STUDY TEXT below:
Benedict Zuckermann (9 October 1818 - 17 December 1891) was a Jewish scholar, mathematician, calendrist, and long-serving teacher at the Jewish Theological Seminary of Breslau. Educated in both traditional Jewish and secular disciplines, he became a specialist in the Jewish calendar, Jewish chronology, and the mathematical aspects of rabbinic literature. Known for his strict Orthodox observance and personal modesty, Zuckermann published several important works on the Jewish calendar and related subjects and contributed to the Monatsschrift für Geschichte und Wissenschaft des Judenthums.

== Life ==

Zuckermann was born in Breslau (Wrocław), in the Kingdom of Prussia's Province of Silesia, an Ashkenazic Jew. He received a thorough Hebrew and secular education at the institutions of his native city, and devoted himself at the university to the study of mathematics and astronomy. In 1845 he joined Heinrich Graetz in agitating for an address to Zecharias Frankel to congratulate him on the conservative stand which he had taken against the Frankfurt Conference; and when Frankel assumed the management of the Breslau seminary he appointed Zuckermann on the teaching staff. He gave instruction in mathematics to those of the students who had not had a regular school training, and taught calendric science in the academic department, at the same time acting as librarian and administrator of the stipendiary fund.
End of STUDY TEXT.
INFORMATION PROVIDED below:
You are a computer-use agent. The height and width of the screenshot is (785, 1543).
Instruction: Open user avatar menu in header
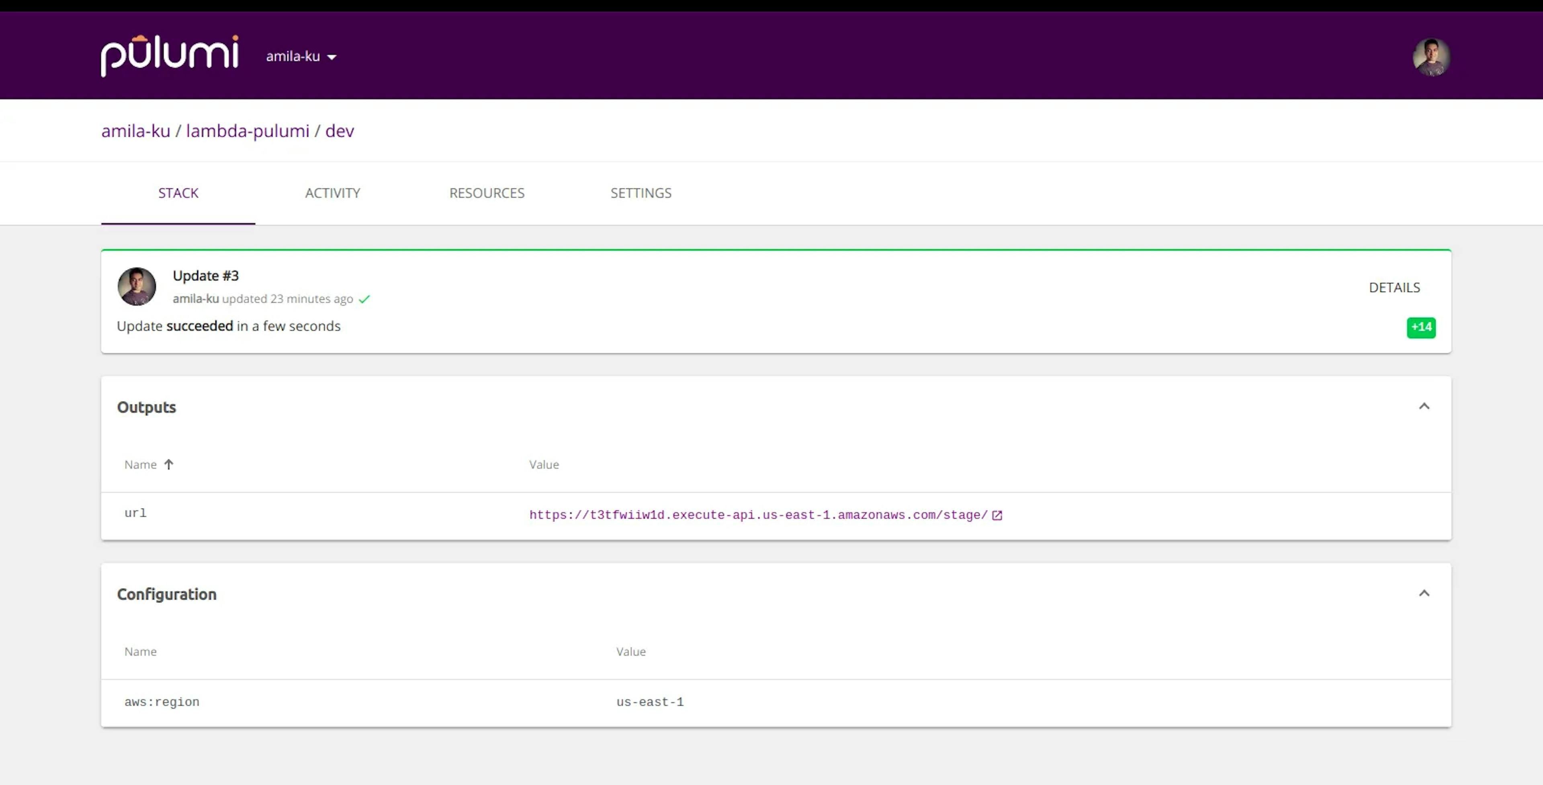(x=1431, y=57)
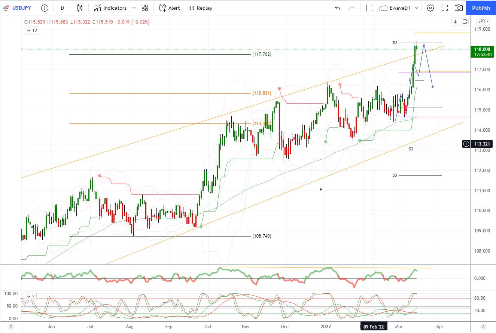Expand the Indicators templates chevron
The image size is (496, 333).
[x=134, y=8]
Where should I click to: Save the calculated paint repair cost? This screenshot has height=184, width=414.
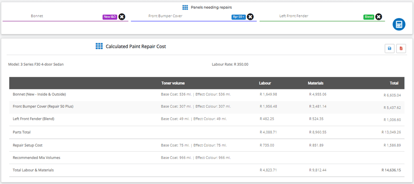(x=389, y=49)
End of INFORMATION PROVIDED.
TASK INSTRUCTIONS –
**1)** Answer these questions from the text on Benedict Zuckermann:
(a) In what city was Zuckermann born?
(b) Whom did Zuckermann join in 1845 in agitating for an address to Zecharias Frankel?
(c) To which periodical did Zuckermann contribute?
**2)** Return the passage of the Benedict Zuckermann text between "Zuckermann was born" and "the stipendiary fund.", inclusive.
**3)** Write the next part of the Benedict Zuckermann biography, picking up after its last sentence.

ANSWER SET –
**1)**
(a) Breslau (Wrocław)
(b) Heinrich Graetz
(c) The Monatsschrift für Geschichte und Wissenschaft des Judenthums

**2)**
Zuckermann was born in Breslau (Wrocław), in the Kingdom of Prussia's Province of Silesia, an Ashkenazic Jew. He received a thorough Hebrew and secular education at the institutions of his native city, and devoted himself at the university to the study of mathematics and astronomy. In 1845 he joined Heinrich Graetz in agitating for an address to Zecharias Frankel to congratulate him on the conservative stand which he had taken against the Frankfurt Conference; and when Frankel assumed the management of the Breslau seminary he appointed Zuckermann on the teaching staff. He gave instruction in mathematics to those of the students who had not had a regular school training, and taught calendric science in the academic department, at the same time acting as librarian and administrator of the stipendiary fund.

**3)**
Zuckermann's religious attitude was strictly Orthodox. Twice a day he attended the synagogue maintained by him in the house which he had inherited from his father, although he lived in the seminary building, where daily services were held in the chapel. He never married; and while genial and kindly in nature, he was strongly opposed to anything savoring of ostentation. On his 70th birthday he fled from Breslau to escape all ovations, and in his will he forbade the delivering of a funeral address. He died in Breslau.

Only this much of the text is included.